Another instance of this failure. Reported by @shuhei-matsumoto. log: https://dqtibwqq6s6ux.cloudfront.net/public_build/autotest-per-patch_55102.html
Another instance of this failure. Reported by @jimharris. log: https://dqtibwqq6s6ux.cloudfront.net/public_build/autotest-per-patch_55191.html
Another instance of this failure. Reported by @shuhei-matsumoto. log: https://dqtibwqq6s6ux.cloudfront.net/public_build/autotest-per-patch_55352.html
Another instance of this failure. Reported by @wawryk. log: https://dqtibwqq6s6ux.cloudfront.net/public_build/autotest-per-patch_55438.html
Another instance of this failure. Reported by @peluse. log: https://dqtibwqq6s6ux.cloudfront.net/public_build/autotest-per-patch_56307.html
Another instance of this failure. Reported by @wawryk. log: https://dqtibwqq6s6ux.cloudfront.net/public_build/autotest-per-patch_58568.html
Another instance of this failure. Reported by @wawryk. log: https://dqtibwqq6s6ux.cloudfront.net/public_build/autotest-per-patch_58564.html
Another instance of this failure. Reported by @wawryk. log: https://dqtibwqq6s6ux.cloudfront.net/public_build/autotest-per-patch_58566.html
Another instance of this failure. Reported by @wawryk. log: https://dqtibwqq6s6ux.cloudfront.net/public_build/autotest-per-patch_58686.html
Another instance of this failure. Reported by @wawryk. log: https://dqtibwqq6s6ux.cloudfront.net/public_build/autotest-per-patch_58765.html
Another instance of this failure. Reported by @wawryk. log: https://dqtibwqq6s6ux.cloudfront.net/public_build/autotest-per-patch_58715.html
Instance with RDMA on vs-dpdk job: https://ci.spdk.io/results/autotest-spdk-19-10-vs-dpdk-master/builds/1256/archive/nvmf_autotest_nightly/build.log
Another instance of this failure. Reported by @shuhei-matsumoto. log: https://dqtibwqq6s6ux.cloudfront.net/public_build/autotest-per-patch_59934.html
Another instance of this failure. Reported by @tomzawadzki. log: https://dqtibwqq6s6ux.cloudfront.net/public_build/autotest-per-patch_60387.html
Another instance of this failure. Reported by @benlwalker. log: https://dqtibwqq6s6ux.cloudfront.net/public_build/autotest-per-patch_60323.html
Another instance of this failure. Reported by @AlekseyMarchuk. log: https://dqtibwqq6s6ux.cloudfront.net/public_build/autotest-per-patch_60113.html
Another instance of this failure. Reported by @wawryk. log: https://dqtibwqq6s6ux.cloudfront.net/public_build/autotest-per-patch_3281.html
All of the most recent failures are due to the this signature:
app.c: 642:spdk_app_start: NOTICE: Total cores available: 1 reactor.c: 346:_spdk_reactor_run: NOTICE: Reactor started on core 0 Running I/O for 10 seconds... ctrlr.c: 199:ctrlr_add_qpair_and_update_rsp: ERROR: Got I/O connect with duplicate QID 1 nvme_fabric.c: 395:nvme_fabric_qpair_connect: ERROR: Connect command failed nvme_rdma.c:1072:nvme_rdma_qpair_connect: ERROR: Failed to send an NVMe-oF Fabric CONNECT command nvme_ctrlr.c: 363:spdk_nvme_ctrlr_alloc_io_qpair: ERROR: nvme_transport_ctrlr_create_io_qpair() failed
We already have some random sleeps in the test script which I think are trying to workaround this problem. See the two sleeps in nvmf_shutdown_tc1. I'm thinking that if we remove those sleeps in a test patch we'll see this issue occur much more frequently and will be easier to reproduce locally and fix.

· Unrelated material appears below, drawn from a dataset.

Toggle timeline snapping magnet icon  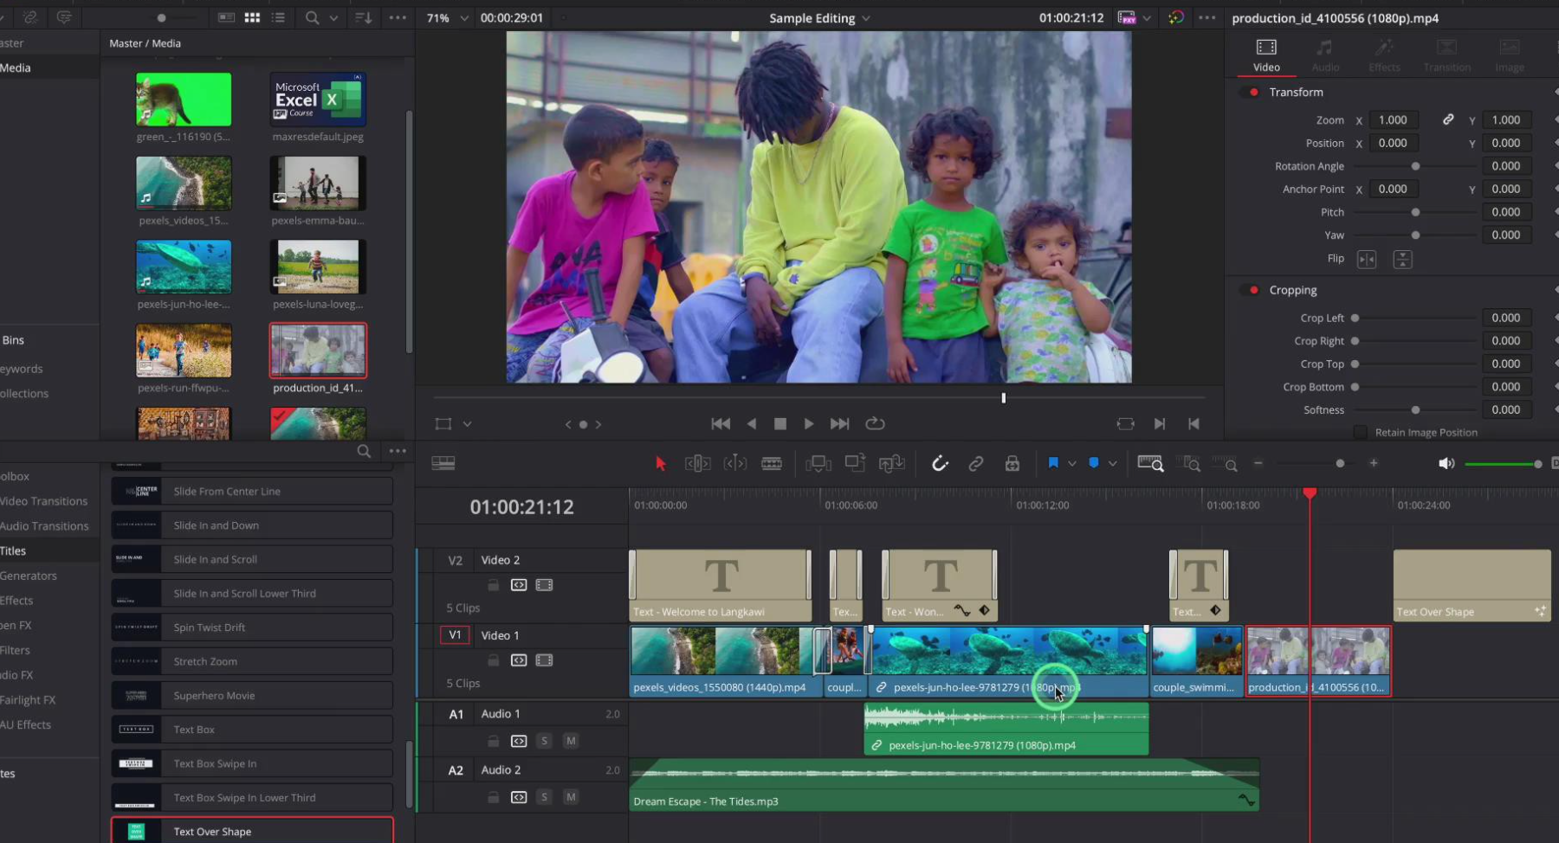[940, 464]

Hi @jimharris @Seth5141 and all,
If I remember correctly, removing the delay after nvmf_shutdown_tc1 caused this issue almost always, solidly.

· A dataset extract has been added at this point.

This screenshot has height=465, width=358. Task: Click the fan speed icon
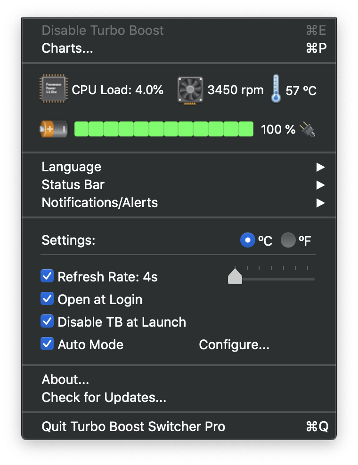[x=190, y=90]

Another solution we discussed before might be to fix bdevperf tool. However we have seen this issue in other IO tools too. We will need to add fix to other layer
So Jim’s proposal sounds reasonable but discussing our direction of fix before removing the delay may be better.
Chatted with @benlwalker on this issue offline. We think there could be an issue with cntlid generation which would cause the new process to connect to the controller from the old process before the target fully cleaned it up. I've added some instrumentation to my test patch and will run it through the test pool a few times to hopefully reproduce the failure. (Test patch passed first time after removing the sleeps.)
Hi @jimharris Thanks for sharing your current thought and work.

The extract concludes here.